Stored records:
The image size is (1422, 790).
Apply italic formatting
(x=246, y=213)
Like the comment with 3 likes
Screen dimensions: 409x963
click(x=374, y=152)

| DESCRIPTION OF THE TASK |
Return all of the entries word for word.

| SOLUTION |
The image size is (1422, 790).
Apply italic formatting
(x=246, y=213)
Like the comment with 3 likes
Screen dimensions: 409x963
click(x=374, y=152)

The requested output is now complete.